Ayer sin ir más lejos conocí el caso de un explotado. Es un sobreviviente que no puede escoger. Tres o cuatro días de dura jornada de trabajo de diez horas a cuatro euros la hora. Y conozco de buena tinta algunos otros casos, como el de un bar que si veía la jefa a una de sus trabajadoras comiéndose un pequeño bocadillo en una breve, brevísima, pausa de la mañana, poco le faltaba para cogerla del cuello. O la dueña de una tienda de lavado de perros, que por seiscientos euros al mes por ocho horas de trabajo aún quería que su empleada se comprara coche para mejor imagen de la tienda. O aquella otra que por tomarse su dependienta dos semanas de vacaciones para ir a ver a su familia, a la vuelta tenía la carta de despido.

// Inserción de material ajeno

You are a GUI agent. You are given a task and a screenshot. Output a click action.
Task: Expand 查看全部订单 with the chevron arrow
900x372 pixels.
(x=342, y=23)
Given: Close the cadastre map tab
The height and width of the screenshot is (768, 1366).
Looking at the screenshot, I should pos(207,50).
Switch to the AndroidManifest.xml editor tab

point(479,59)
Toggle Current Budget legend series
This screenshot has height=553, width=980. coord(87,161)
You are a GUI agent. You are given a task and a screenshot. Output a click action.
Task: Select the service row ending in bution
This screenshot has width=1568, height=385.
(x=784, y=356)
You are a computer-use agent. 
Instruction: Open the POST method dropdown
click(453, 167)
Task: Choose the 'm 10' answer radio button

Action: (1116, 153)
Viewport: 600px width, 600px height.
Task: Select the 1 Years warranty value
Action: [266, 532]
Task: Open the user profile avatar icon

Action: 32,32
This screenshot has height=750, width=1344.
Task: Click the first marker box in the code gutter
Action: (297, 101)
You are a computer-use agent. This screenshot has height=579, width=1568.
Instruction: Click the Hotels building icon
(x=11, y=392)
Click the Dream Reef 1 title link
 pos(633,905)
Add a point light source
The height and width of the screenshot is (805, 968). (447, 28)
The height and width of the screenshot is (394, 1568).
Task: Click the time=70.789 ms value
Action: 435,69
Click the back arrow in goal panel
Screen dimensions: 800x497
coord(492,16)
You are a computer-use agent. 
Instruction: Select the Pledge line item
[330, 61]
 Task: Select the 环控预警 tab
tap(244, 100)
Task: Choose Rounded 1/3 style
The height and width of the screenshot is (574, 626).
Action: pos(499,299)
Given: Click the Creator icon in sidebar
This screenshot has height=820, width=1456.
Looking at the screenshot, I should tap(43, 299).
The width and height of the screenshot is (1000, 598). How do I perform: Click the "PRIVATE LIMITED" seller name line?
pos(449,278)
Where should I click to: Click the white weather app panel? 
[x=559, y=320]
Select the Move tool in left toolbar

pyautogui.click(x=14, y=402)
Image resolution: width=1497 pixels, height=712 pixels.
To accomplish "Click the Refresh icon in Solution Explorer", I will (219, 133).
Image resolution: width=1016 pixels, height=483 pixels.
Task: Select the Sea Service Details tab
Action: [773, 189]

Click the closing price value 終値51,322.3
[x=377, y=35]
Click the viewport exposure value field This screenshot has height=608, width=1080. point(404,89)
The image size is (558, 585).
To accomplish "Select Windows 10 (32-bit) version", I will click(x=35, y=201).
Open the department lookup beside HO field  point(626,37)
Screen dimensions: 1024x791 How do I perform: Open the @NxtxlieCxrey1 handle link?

Es cosa de buena y de mala gente, podría decirse. Pero como ante la impunidad es fácil que haya quienes se engolosinen en el abuso, las leyes, al igual que deben apoyar a los emprendedores en la implantación y desarrollo de sus proyectos, deben de ser lo suficientemente contundentes y claras para evitar la explotación.

No pretendemos hacer generalización alguna del abuso. Con estas breves palabras he querido hacer hincapié en la defensa de unas condiciones laborables dignas para los trabajadores y trabajadoras, que en su mayoría no salieron de pobres en la época de bonanza y no se merecen ahora pagar el pato de la crisis.

Pero lo cortés no quita lo valiente. Aúpa también por los miles de pequeños, de medianos y de grandes emprendedores y emprendedoras pues sin duda son imprescindibles para la sociedad. Su legítima ambición de prosperar cuenta con mi total respeto.